An inversion of surface waves dispersion curves is a non-unique and ill-conditioned problem. The inversion result has a probabilistic nature, which becomes apparent when simultaneously restoring the shear wave (S-wave) velocity and layer thickness. Therefore, the problem of uncertainty quantification is relevant. Existing methods through deterministic or global optimization approaches of uncertainty quantification via posterior probability density (PPD) of the model parameters are not computationally efficient since they demand multiple solutions of the inverse problem. We present an alternative method based on a multi-layer fully connected artificial neural network (ANN).
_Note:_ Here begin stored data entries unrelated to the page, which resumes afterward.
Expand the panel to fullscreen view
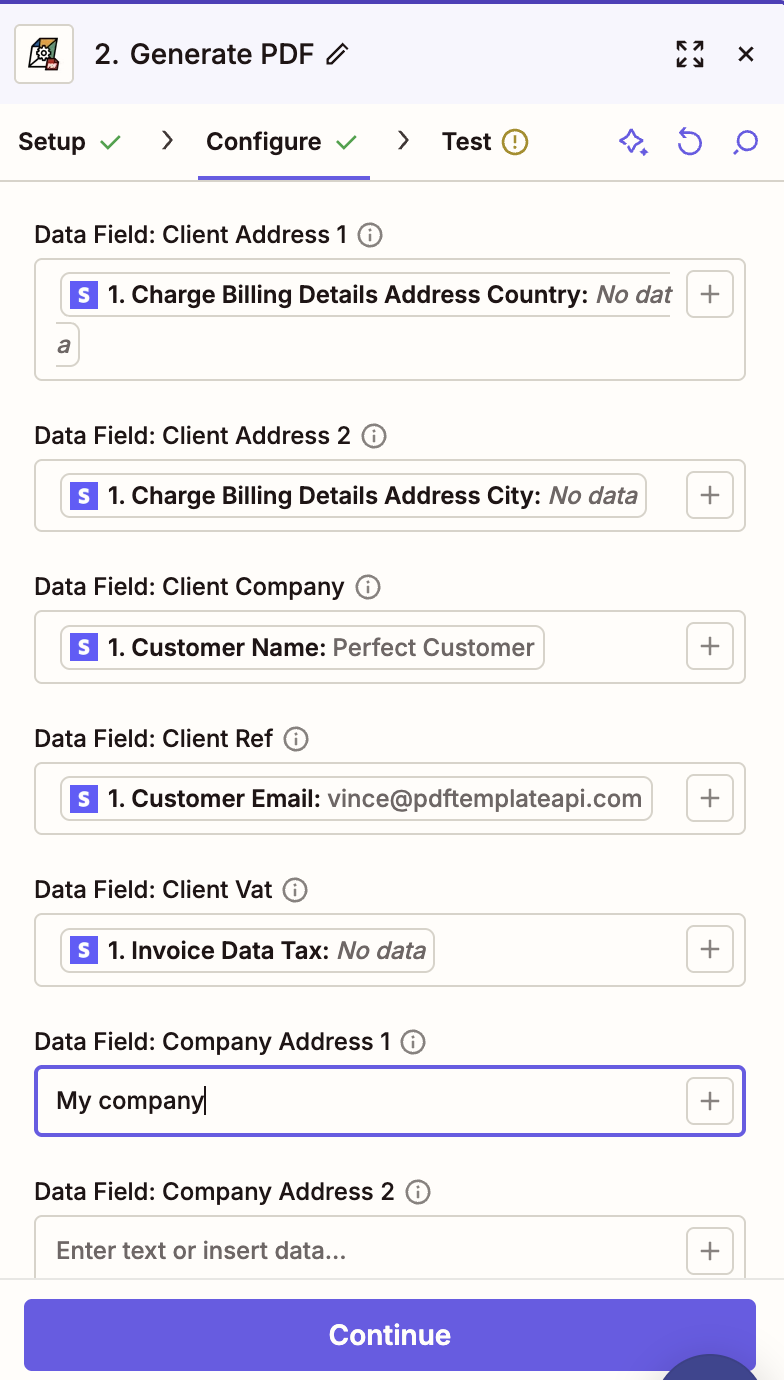Image resolution: width=784 pixels, height=1380 pixels. tap(689, 54)
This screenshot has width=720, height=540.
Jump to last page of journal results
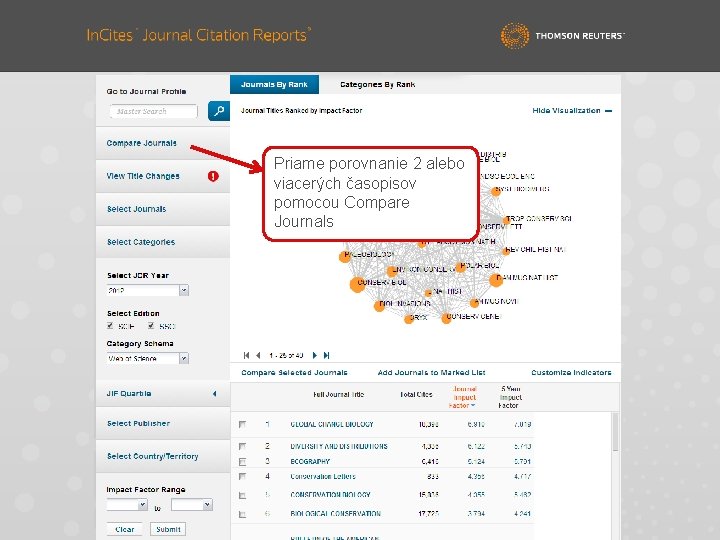326,355
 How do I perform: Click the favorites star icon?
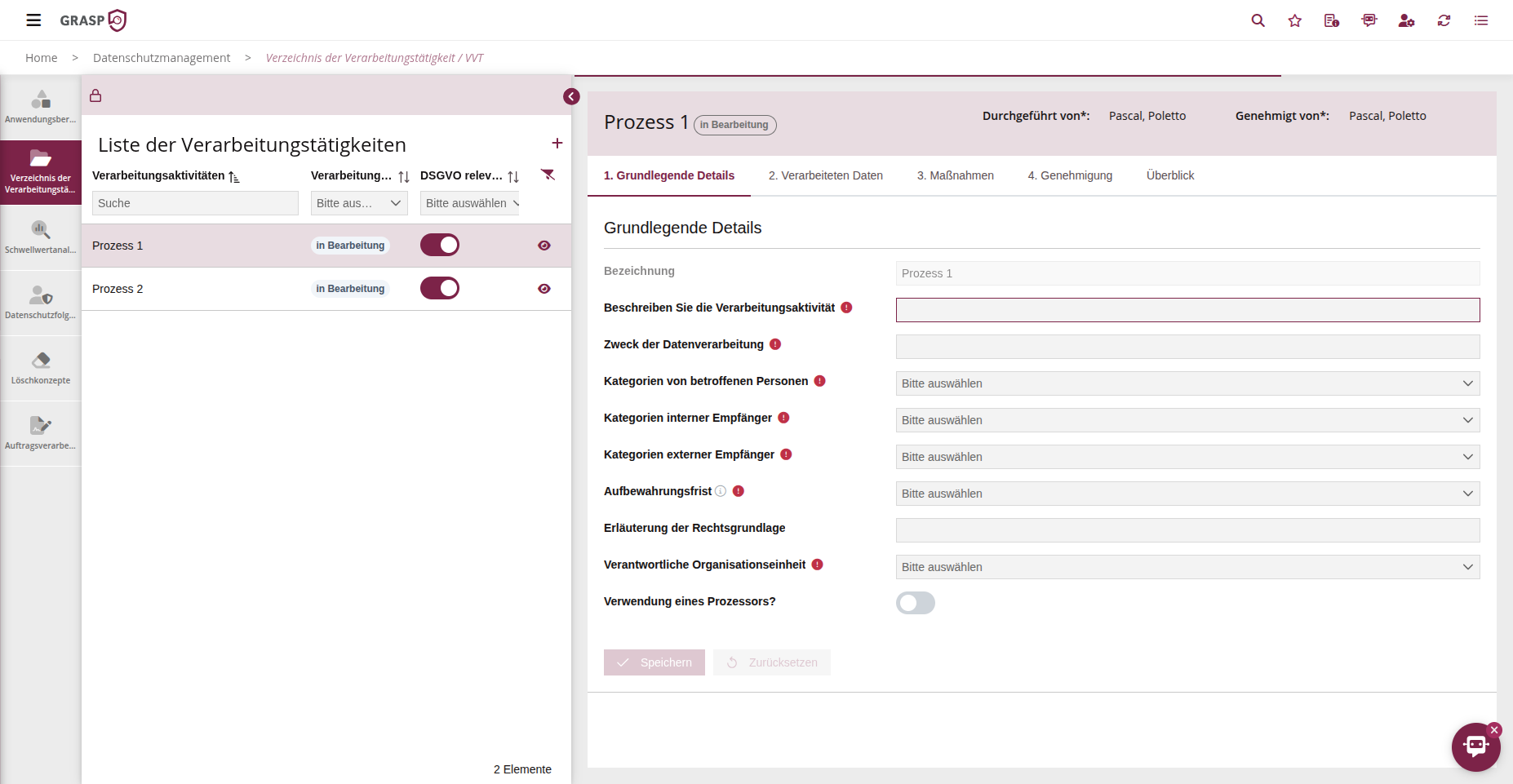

We improve the current uni-modal approach, which is known from publications, to multi-modal inversion. We use the Cox's and Teague's algorithm to determine optimal parametrization (number of layers) and the ranges of possible model parameters. We uniformly draw training data sets within estimated ranges and train the ANN. Saved ANN's weights map the phase velocity dispersion curves to values of the S-wave velocity and layers thickness. To estimate the uncertainties, we adapt the Monte-Carlo simulation strategy and project onto the resulting velocity model both frequency-dependent data noise and inverse operator errors, which are evaluated by the prediction of the training data set. The proposed combination of surface waves data processing methods, configured with each other, provides a novel surface waves multi-modal dispersion data inversion and uncertainty quantification approach. We first test our approach on synthetic experiments for various velocity models: a positive velocity gradient, a low-velocity layer and a high-velocity layer. This is done considering uni-modal inversion at first and then compared to the multi-modal inversion. Afterwards, we apply our approach to field data and compare resulting models with the body S-wave processing by the generalized reciprocal method (GRM). The experiments show high-potential results - using ANN yields the possibility to accurately estimate PPD of restored model parameters without a significant computational effort. The PPD-based comparison demonstrates advantages of a multi-modal inversion over uni-modal inversion. The trained ANN provides reasonable model parameters predictions and related uncertainties in real-time.